Cada vez que estrena película, el canadiense David Cronenberg suele aparecer en los recuentos con lo mejor del año. Y Maps to the Stars no es una excepción. Como ocurría con Audiard, puede que no nos encontremos ante su mejor film (en su caso, es complicado escoger), pero es imposible pasar por alto la mirada quirúrgica sobre la fama y las cloacas privadas de Hollywood que propone el malévolo guión de Bruce Wagner.
Una sátira mordaz con ribetes de cuento de fantasmas, protagonizada por una estrella madura e inestable que arrastra un trauma materno (Julianne Moore) y un repelente niño prodigio con turbio pasado tóxico. La enfermedad, uno de los temas clave en la obra de Cronenberg, se manifiesta esta vez no como un virus mortal, sino como un carcinoma social que afecta a unos individuos más parecidos a espectros que a personas reales, acostumbrados a vivir otras vidas pero incapaces de gestionar las propias. Una fauna miserable que guarda demasiados secretos en los armarios, y que destila una pestilencia que el cineasta se divierte en explicitar mediante algunas secuencias particularmente memorables.
Cerramos con otro director heterodoxo, que en su última película también ha fijado su mirada en el universo cinematográfico, aunque desde posicionamientos muy diferentes. Se trata de AbelFerrara, que en Pasolini recreaba los últimos días del imprescindible cineasta italiano, precisamente cuando se cumplen cuarenta años de su trágica muerte. De la mano de un inmenso Willem Dafoe, la cinta es una exploración biográfica similar a la que Ferrara planteó con Welcome to New York (2014), alejándose del biopic tradicional y sumergiéndose en la complejidad psicológica del personaje escogido.
Lo hace centrándose en sus últimas horas y su vida cotidiana, quizá interrogándose sobre sí mismo a través de otro cineasta, también acusado de escandaloso e iconoclasta:
La lista podría extenderse más, lo que demuestra que 2015 ha sido un bueno año.
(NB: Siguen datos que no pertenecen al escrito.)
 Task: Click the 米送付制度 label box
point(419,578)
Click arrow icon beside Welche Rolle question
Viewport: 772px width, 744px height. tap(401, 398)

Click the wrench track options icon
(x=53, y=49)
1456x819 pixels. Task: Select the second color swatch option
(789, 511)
De hecho, debería incluir P’tit Quinquin, la maravillosa miniserie de Bruno Dumont que también se estrenó en cines, y de la que ya hablamos largo y tendido aquí.
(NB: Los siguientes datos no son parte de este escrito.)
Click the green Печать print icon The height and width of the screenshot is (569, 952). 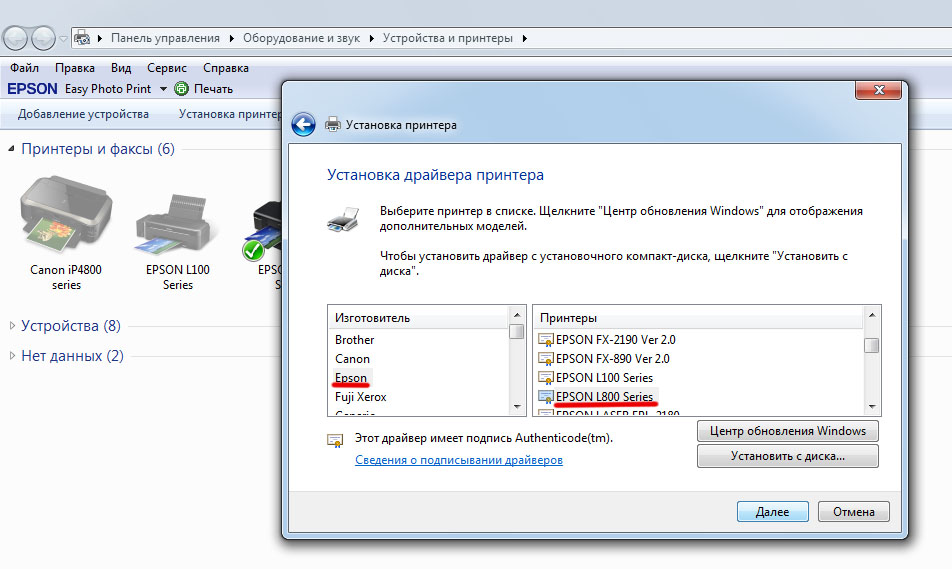(181, 89)
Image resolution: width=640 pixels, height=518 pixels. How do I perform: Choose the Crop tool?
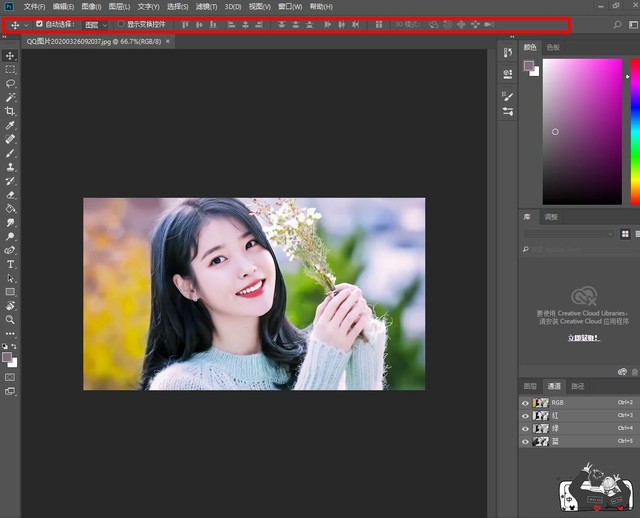(x=10, y=112)
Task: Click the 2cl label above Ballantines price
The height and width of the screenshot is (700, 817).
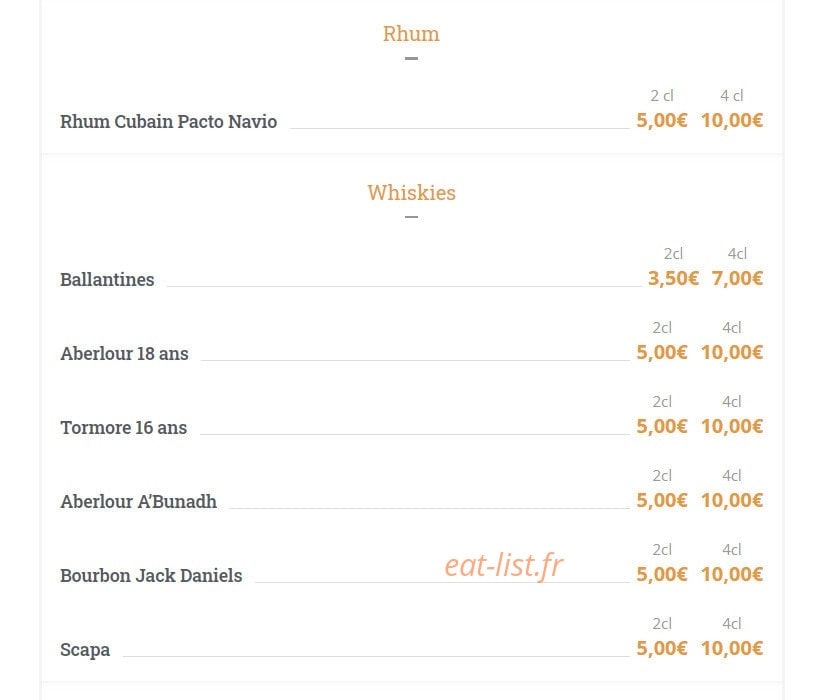Action: [673, 254]
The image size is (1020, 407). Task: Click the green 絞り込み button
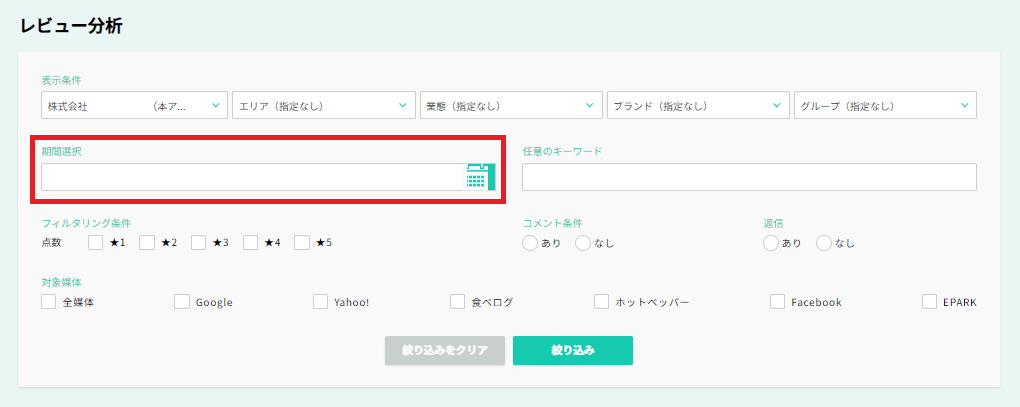pos(572,350)
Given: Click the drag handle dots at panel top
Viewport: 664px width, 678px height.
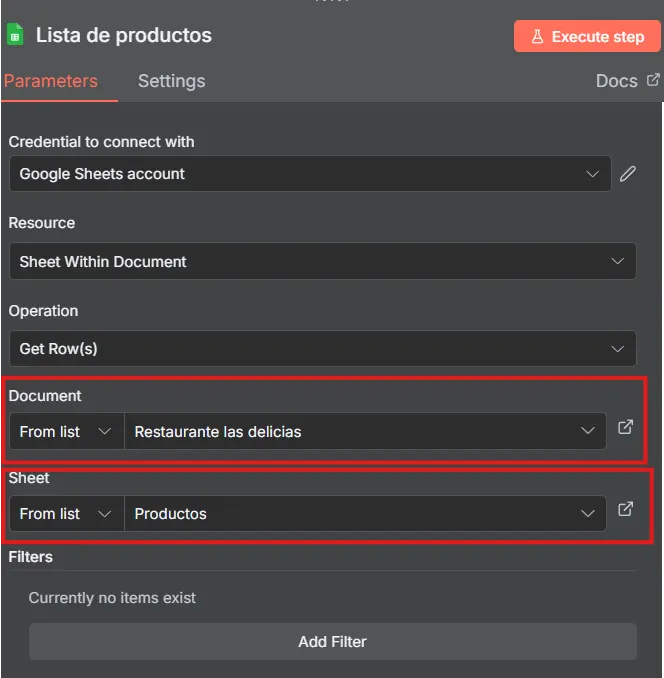Looking at the screenshot, I should pos(332,2).
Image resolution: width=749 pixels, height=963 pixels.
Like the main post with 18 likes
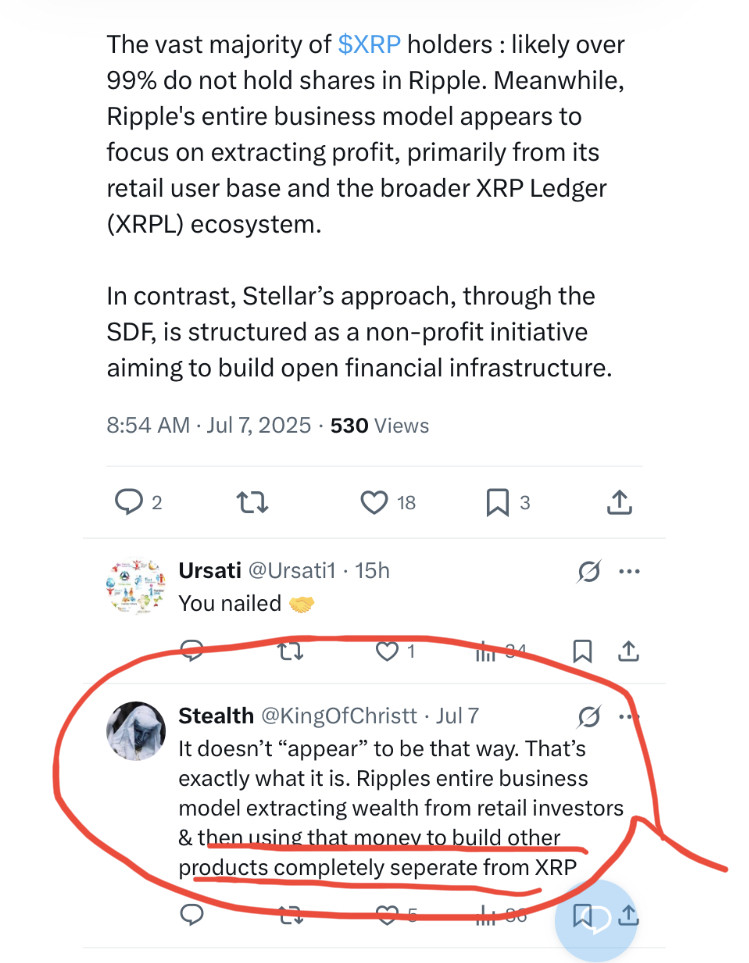(374, 502)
También Viaje a Sils Maria (Clouds of Sils Maria), del siempre interesante Olivier Assayas. Y Edén (Mia Hansen-Løve), La profesora de parvulario (Haganenet, Nadav Lapid), Una paloma se posó en una rama a reflexionar sobre la existencia (En duva satt på en gren och funderade på tillvaron, Roy Andersson), The Look of Silence (Joshua Oppenheimer), El año más violento (A Most Violent Year, J.C. Chandor), National Gallery (Frederick Wiseman), 45 años (45 Years, Andrew Haigh) o Nightcrawler (Dan Gilroy), entre muchas otras… No se quejarán: Ya tienen deberes para estas vacaciones.